RECORDS FOR PROCESSING
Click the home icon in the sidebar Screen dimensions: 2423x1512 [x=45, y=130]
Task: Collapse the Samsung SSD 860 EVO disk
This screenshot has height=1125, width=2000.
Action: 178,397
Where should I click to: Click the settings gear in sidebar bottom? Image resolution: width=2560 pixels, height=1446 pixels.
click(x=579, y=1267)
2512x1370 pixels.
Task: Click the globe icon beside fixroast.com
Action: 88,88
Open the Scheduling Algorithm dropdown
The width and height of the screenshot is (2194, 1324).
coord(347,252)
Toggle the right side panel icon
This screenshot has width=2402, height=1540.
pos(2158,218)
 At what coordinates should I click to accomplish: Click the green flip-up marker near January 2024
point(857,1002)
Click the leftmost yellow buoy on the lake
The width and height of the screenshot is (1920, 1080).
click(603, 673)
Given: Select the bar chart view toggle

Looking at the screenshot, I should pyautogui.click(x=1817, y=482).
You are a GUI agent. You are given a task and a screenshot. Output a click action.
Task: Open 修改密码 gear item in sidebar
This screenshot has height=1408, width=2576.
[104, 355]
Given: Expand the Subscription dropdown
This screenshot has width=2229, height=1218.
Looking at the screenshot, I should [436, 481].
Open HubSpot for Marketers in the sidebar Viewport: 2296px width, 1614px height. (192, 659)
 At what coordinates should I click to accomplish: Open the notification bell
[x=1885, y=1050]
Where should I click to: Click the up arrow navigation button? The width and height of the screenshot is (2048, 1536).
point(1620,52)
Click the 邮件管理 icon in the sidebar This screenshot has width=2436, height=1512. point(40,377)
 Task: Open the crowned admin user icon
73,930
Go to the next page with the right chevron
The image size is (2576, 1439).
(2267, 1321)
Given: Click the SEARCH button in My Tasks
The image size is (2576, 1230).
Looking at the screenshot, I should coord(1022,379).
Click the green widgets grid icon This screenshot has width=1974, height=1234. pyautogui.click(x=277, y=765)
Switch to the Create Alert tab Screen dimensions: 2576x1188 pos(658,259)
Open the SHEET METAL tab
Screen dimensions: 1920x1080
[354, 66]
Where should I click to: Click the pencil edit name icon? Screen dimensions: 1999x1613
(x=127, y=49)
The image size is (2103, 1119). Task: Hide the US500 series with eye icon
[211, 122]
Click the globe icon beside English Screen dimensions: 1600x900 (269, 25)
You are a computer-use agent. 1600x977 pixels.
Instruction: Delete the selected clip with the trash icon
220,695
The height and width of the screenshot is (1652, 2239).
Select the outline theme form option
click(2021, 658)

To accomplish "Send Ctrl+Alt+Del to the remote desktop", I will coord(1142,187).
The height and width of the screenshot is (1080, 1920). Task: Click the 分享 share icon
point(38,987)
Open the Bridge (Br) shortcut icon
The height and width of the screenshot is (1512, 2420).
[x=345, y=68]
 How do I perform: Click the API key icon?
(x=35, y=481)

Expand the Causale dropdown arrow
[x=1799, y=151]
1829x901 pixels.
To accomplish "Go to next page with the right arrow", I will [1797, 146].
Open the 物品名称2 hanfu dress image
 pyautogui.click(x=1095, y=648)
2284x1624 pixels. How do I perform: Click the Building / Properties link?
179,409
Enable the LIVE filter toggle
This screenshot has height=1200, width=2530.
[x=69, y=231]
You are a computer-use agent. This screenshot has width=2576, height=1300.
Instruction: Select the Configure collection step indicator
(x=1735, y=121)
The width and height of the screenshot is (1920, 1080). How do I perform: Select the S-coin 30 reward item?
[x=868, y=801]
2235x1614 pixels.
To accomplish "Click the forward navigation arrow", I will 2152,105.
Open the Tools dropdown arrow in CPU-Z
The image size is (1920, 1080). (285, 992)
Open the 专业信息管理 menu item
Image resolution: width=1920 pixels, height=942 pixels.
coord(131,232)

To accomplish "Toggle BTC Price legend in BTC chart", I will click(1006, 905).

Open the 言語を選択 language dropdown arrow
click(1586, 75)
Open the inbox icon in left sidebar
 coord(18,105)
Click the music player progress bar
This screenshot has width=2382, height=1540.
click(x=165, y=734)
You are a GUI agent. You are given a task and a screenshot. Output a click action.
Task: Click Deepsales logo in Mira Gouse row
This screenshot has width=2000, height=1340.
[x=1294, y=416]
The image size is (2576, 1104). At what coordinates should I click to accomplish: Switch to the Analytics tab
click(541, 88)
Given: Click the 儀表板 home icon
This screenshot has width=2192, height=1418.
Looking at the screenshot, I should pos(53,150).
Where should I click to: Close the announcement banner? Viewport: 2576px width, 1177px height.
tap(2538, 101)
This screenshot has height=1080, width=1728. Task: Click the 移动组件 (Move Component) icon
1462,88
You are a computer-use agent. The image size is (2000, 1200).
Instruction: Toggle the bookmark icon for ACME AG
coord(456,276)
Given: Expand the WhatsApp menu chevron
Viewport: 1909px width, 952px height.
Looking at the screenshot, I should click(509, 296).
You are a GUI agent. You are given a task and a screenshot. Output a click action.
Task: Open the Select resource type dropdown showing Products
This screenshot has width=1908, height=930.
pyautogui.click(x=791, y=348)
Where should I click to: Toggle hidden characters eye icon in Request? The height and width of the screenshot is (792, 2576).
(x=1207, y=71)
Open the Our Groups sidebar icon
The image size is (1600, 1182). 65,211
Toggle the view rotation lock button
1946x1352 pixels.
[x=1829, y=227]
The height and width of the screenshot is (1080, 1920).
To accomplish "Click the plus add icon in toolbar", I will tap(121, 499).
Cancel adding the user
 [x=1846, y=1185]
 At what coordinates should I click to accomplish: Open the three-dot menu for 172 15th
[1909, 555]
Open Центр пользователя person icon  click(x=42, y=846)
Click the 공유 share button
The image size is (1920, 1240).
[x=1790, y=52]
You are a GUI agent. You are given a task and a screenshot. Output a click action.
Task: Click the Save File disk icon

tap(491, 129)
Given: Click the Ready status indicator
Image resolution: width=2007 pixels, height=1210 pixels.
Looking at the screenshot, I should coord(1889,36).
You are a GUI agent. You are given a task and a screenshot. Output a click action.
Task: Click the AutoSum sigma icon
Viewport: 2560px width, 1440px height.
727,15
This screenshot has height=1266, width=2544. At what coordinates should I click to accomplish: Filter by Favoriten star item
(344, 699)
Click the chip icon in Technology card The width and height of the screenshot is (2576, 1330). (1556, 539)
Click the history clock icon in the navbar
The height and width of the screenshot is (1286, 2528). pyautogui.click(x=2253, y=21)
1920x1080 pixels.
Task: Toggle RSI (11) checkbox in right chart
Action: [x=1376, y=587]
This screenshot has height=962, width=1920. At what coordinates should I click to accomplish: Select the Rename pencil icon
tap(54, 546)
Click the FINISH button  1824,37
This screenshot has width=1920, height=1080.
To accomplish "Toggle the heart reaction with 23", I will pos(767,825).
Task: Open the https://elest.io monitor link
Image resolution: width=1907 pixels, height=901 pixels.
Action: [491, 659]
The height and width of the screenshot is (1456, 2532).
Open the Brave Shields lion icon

REQUIRED WORK
Restate the data above word for word, omitting nothing.

ANSWER TO THE EXERCISE
Click the home icon in the sidebar Screen dimensions: 2423x1512 [x=45, y=130]
Task: Collapse the Samsung SSD 860 EVO disk
This screenshot has height=1125, width=2000.
Action: 178,397
Where should I click to: Click the settings gear in sidebar bottom? Image resolution: width=2560 pixels, height=1446 pixels.
click(x=579, y=1267)
2512x1370 pixels.
Task: Click the globe icon beside fixroast.com
Action: 88,88
Open the Scheduling Algorithm dropdown
The width and height of the screenshot is (2194, 1324).
coord(347,252)
Toggle the right side panel icon
This screenshot has width=2402, height=1540.
pos(2158,218)
 At what coordinates should I click to accomplish: Click the green flip-up marker near January 2024
point(857,1002)
Click the leftmost yellow buoy on the lake
The width and height of the screenshot is (1920, 1080).
click(603, 673)
Given: Select the bar chart view toggle

Looking at the screenshot, I should pyautogui.click(x=1817, y=482).
You are a GUI agent. You are given a task and a screenshot. Output a click action.
Task: Open 修改密码 gear item in sidebar
This screenshot has height=1408, width=2576.
[104, 355]
Given: Expand the Subscription dropdown
This screenshot has width=2229, height=1218.
Looking at the screenshot, I should [436, 481].
Open HubSpot for Marketers in the sidebar Viewport: 2296px width, 1614px height. (192, 659)
 At what coordinates should I click to accomplish: Open the notification bell
[x=1885, y=1050]
Where should I click to: Click the up arrow navigation button? The width and height of the screenshot is (2048, 1536).
point(1620,52)
Click the 邮件管理 icon in the sidebar This screenshot has width=2436, height=1512. point(40,377)
 Task: Open the crowned admin user icon
73,930
Go to the next page with the right chevron
The image size is (2576, 1439).
(2267, 1321)
Given: Click the SEARCH button in My Tasks
The image size is (2576, 1230).
Looking at the screenshot, I should coord(1022,379).
Click the green widgets grid icon This screenshot has width=1974, height=1234. pyautogui.click(x=277, y=765)
Switch to the Create Alert tab Screen dimensions: 2576x1188 pos(658,259)
Open the SHEET METAL tab
Screen dimensions: 1920x1080
[354, 66]
Where should I click to: Click the pencil edit name icon? Screen dimensions: 1999x1613
(x=127, y=49)
The image size is (2103, 1119). Task: Hide the US500 series with eye icon
[211, 122]
Click the globe icon beside English Screen dimensions: 1600x900 (269, 25)
You are a computer-use agent. 1600x977 pixels.
Instruction: Delete the selected clip with the trash icon
220,695
The height and width of the screenshot is (1652, 2239).
Select the outline theme form option
click(2021, 658)

To accomplish "Send Ctrl+Alt+Del to the remote desktop", I will coord(1142,187).
The height and width of the screenshot is (1080, 1920). Task: Click the 分享 share icon
point(38,987)
Open the Bridge (Br) shortcut icon
The height and width of the screenshot is (1512, 2420).
[x=345, y=68]
 How do I perform: Click the API key icon?
(x=35, y=481)

Expand the Causale dropdown arrow
[x=1799, y=151]
1829x901 pixels.
To accomplish "Go to next page with the right arrow", I will [1797, 146].
Open the 物品名称2 hanfu dress image
 pyautogui.click(x=1095, y=648)
2284x1624 pixels. How do I perform: Click the Building / Properties link?
179,409
Enable the LIVE filter toggle
This screenshot has height=1200, width=2530.
[x=69, y=231]
You are a computer-use agent. This screenshot has width=2576, height=1300.
Instruction: Select the Configure collection step indicator
(x=1735, y=121)
The width and height of the screenshot is (1920, 1080). How do I perform: Select the S-coin 30 reward item?
[x=868, y=801]
2235x1614 pixels.
To accomplish "Click the forward navigation arrow", I will 2152,105.
Open the Tools dropdown arrow in CPU-Z
The image size is (1920, 1080). (285, 992)
Open the 专业信息管理 menu item
Image resolution: width=1920 pixels, height=942 pixels.
coord(131,232)

To accomplish "Toggle BTC Price legend in BTC chart", I will click(1006, 905).

Open the 言語を選択 language dropdown arrow
click(1586, 75)
Open the inbox icon in left sidebar
 coord(18,105)
Click the music player progress bar
This screenshot has width=2382, height=1540.
click(x=165, y=734)
You are a GUI agent. You are given a task and a screenshot. Output a click action.
Task: Click Deepsales logo in Mira Gouse row
This screenshot has width=2000, height=1340.
[x=1294, y=416]
The image size is (2576, 1104). At what coordinates should I click to accomplish: Switch to the Analytics tab
click(541, 88)
Given: Click the 儀表板 home icon
This screenshot has width=2192, height=1418.
Looking at the screenshot, I should pos(53,150).
Where should I click to: Close the announcement banner? Viewport: 2576px width, 1177px height.
tap(2538, 101)
This screenshot has height=1080, width=1728. Task: Click the 移动组件 (Move Component) icon
1462,88
You are a computer-use agent. The image size is (2000, 1200).
Instruction: Toggle the bookmark icon for ACME AG
coord(456,276)
Given: Expand the WhatsApp menu chevron
Viewport: 1909px width, 952px height.
Looking at the screenshot, I should click(509, 296).
You are a GUI agent. You are given a task and a screenshot. Output a click action.
Task: Open the Select resource type dropdown showing Products
This screenshot has width=1908, height=930.
pyautogui.click(x=791, y=348)
Where should I click to: Toggle hidden characters eye icon in Request? The height and width of the screenshot is (792, 2576).
(x=1207, y=71)
Open the Our Groups sidebar icon
The image size is (1600, 1182). 65,211
Toggle the view rotation lock button
1946x1352 pixels.
[x=1829, y=227]
The height and width of the screenshot is (1080, 1920).
To accomplish "Click the plus add icon in toolbar", I will tap(121, 499).
Cancel adding the user
 [x=1846, y=1185]
 At what coordinates should I click to accomplish: Open the three-dot menu for 172 15th
[1909, 555]
Open Центр пользователя person icon  click(x=42, y=846)
Click the 공유 share button
The image size is (1920, 1240).
[x=1790, y=52]
You are a GUI agent. You are given a task and a screenshot. Output a click action.
Task: Click the Save File disk icon

tap(491, 129)
Given: Click the Ready status indicator
Image resolution: width=2007 pixels, height=1210 pixels.
Looking at the screenshot, I should coord(1889,36).
You are a GUI agent. You are given a task and a screenshot. Output a click action.
Task: Click the AutoSum sigma icon
Viewport: 2560px width, 1440px height.
727,15
This screenshot has height=1266, width=2544. At what coordinates should I click to accomplish: Filter by Favoriten star item
(344, 699)
Click the chip icon in Technology card The width and height of the screenshot is (2576, 1330). (1556, 539)
Click the history clock icon in the navbar
The height and width of the screenshot is (1286, 2528). pyautogui.click(x=2253, y=21)
1920x1080 pixels.
Task: Toggle RSI (11) checkbox in right chart
Action: [x=1376, y=587]
This screenshot has height=962, width=1920. At what coordinates should I click to accomplish: Select the Rename pencil icon
tap(54, 546)
Click the FINISH button  1824,37
This screenshot has width=1920, height=1080.
To accomplish "Toggle the heart reaction with 23", I will pos(767,825).
Task: Open the https://elest.io monitor link
Image resolution: width=1907 pixels, height=901 pixels.
Action: [491, 659]
The height and width of the screenshot is (1456, 2532).
Open the Brave Shields lion icon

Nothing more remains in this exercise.